• [TASK DETAILS]:
Filter the material below and copy out every line that contains the string "center". Letter case counts when matching.

• [TASK DATA]:
____________________

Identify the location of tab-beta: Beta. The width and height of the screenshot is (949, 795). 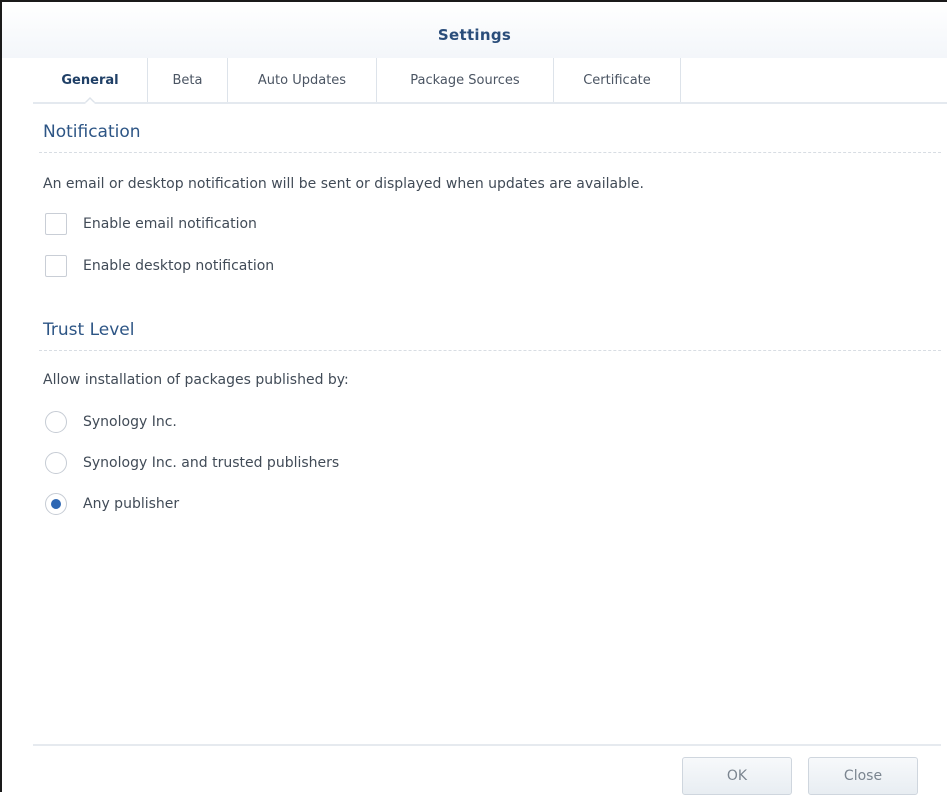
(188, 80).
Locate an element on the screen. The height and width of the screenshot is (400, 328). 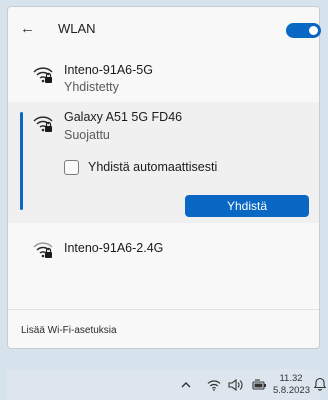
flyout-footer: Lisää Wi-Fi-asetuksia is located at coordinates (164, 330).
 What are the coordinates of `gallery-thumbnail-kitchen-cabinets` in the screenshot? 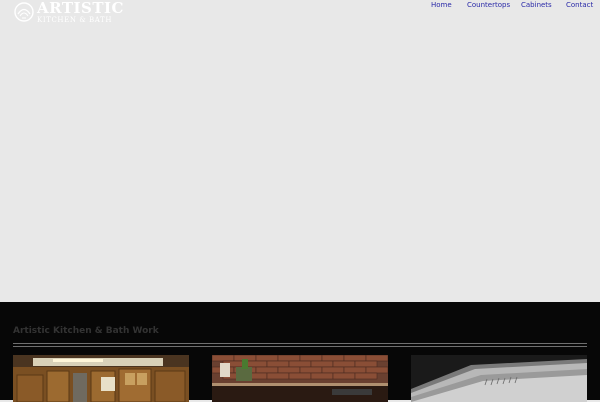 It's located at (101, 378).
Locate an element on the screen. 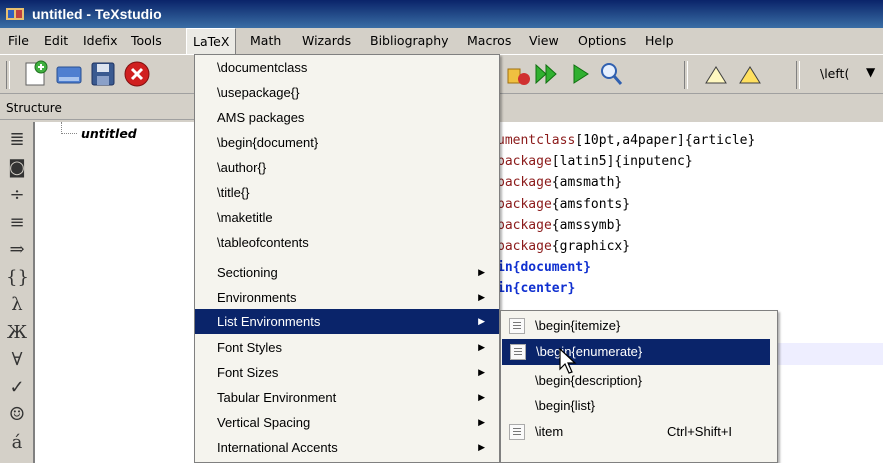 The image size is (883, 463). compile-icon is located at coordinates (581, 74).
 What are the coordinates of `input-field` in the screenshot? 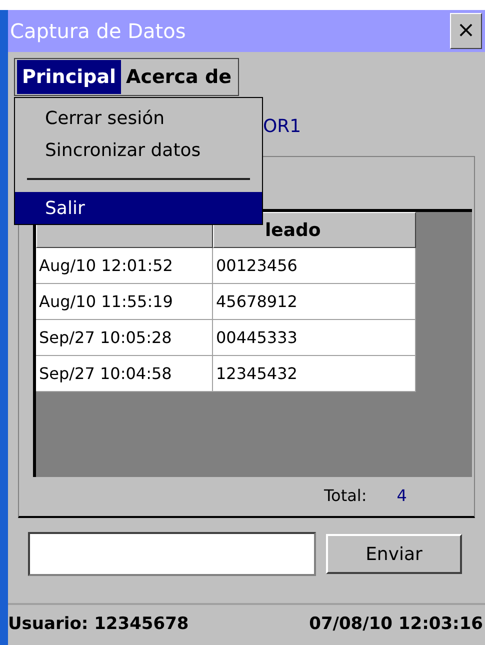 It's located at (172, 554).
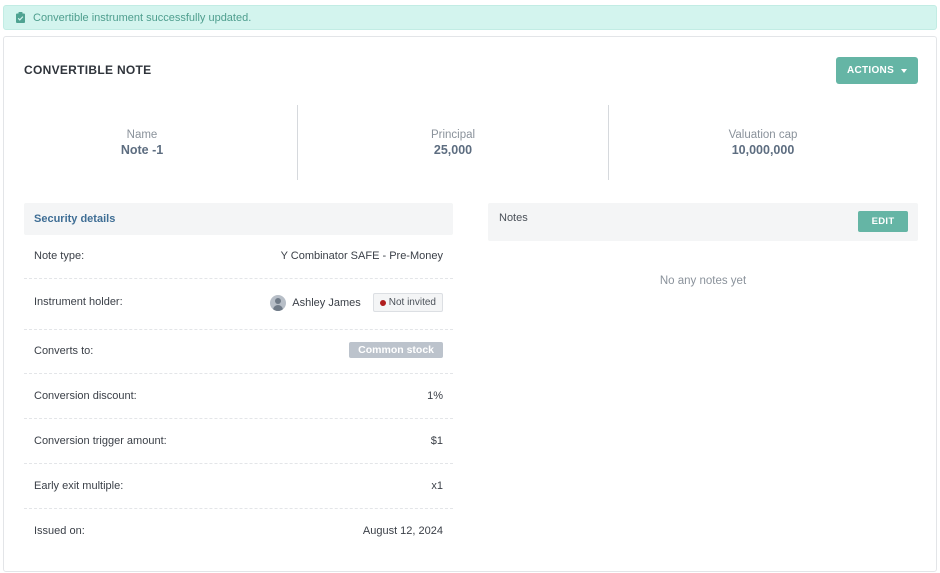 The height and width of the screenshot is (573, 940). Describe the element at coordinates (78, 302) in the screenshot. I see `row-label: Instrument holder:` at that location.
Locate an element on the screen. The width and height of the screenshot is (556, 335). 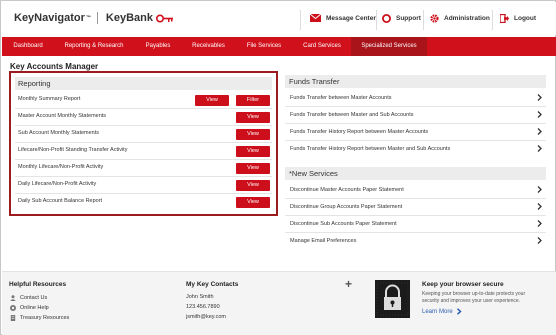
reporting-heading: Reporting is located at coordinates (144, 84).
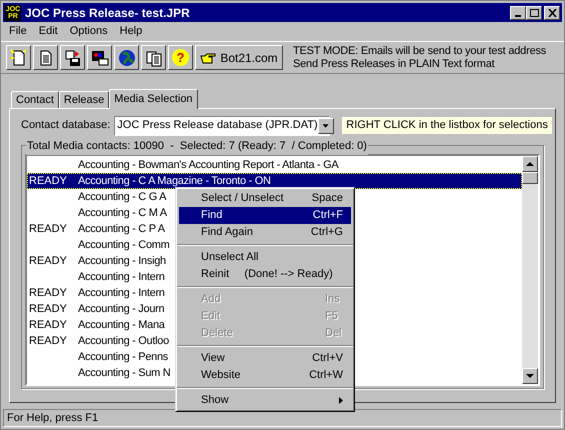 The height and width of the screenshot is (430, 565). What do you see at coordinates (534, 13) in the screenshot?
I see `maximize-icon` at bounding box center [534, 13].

____________________

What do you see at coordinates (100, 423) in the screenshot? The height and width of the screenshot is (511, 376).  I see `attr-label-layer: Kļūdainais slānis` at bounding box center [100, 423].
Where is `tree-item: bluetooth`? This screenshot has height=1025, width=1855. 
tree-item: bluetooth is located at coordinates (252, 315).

____________________

• [WRITTEN REPLY]:
I see `maximize-icon` at bounding box center [534, 13].
What do you see at coordinates (100, 423) in the screenshot? The height and width of the screenshot is (511, 376).  I see `attr-label-layer: Kļūdainais slānis` at bounding box center [100, 423].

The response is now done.